WHAT IS BEING ASKED: From the line containing "The width and height of the screenshot is (1024, 798)." down to the last line of the data, output each line word for word and include nothing else.

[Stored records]
________
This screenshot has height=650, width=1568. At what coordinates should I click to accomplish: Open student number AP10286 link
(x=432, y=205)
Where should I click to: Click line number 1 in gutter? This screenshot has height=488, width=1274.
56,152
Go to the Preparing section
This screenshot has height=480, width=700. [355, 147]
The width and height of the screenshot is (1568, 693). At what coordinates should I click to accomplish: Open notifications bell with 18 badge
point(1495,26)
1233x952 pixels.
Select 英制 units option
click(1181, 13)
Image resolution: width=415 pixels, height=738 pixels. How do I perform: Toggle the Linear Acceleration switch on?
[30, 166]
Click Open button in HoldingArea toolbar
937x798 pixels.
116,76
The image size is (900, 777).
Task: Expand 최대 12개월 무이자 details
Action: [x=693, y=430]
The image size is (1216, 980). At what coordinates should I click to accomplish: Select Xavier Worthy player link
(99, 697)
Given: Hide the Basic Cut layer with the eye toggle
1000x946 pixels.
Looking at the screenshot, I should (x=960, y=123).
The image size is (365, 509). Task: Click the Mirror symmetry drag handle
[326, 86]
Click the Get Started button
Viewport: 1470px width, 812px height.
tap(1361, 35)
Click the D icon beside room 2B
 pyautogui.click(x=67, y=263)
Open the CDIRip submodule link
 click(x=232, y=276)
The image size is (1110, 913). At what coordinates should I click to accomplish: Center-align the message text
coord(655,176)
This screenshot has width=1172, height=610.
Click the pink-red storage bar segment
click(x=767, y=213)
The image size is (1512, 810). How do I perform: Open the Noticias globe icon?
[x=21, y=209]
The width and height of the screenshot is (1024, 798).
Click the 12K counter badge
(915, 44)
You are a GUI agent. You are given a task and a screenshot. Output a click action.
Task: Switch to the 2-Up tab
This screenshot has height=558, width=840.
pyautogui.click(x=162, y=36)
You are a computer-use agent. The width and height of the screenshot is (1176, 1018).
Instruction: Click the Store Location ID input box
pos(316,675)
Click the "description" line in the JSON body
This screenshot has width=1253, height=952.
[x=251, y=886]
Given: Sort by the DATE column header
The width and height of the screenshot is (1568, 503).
________
WRITTEN SOLUTION:
The width and height of the screenshot is (1024, 798).
Click the 12K counter badge
(915, 44)
You are a GUI agent. You are given a task and a screenshot. Output a click action.
Task: Switch to the 2-Up tab
This screenshot has height=558, width=840.
pyautogui.click(x=162, y=36)
You are a computer-use agent. The width and height of the screenshot is (1176, 1018).
Instruction: Click the Store Location ID input box
pos(316,675)
Click the "description" line in the JSON body
This screenshot has width=1253, height=952.
[x=251, y=886]
Given: Sort by the DATE column header
The width and height of the screenshot is (1568, 503).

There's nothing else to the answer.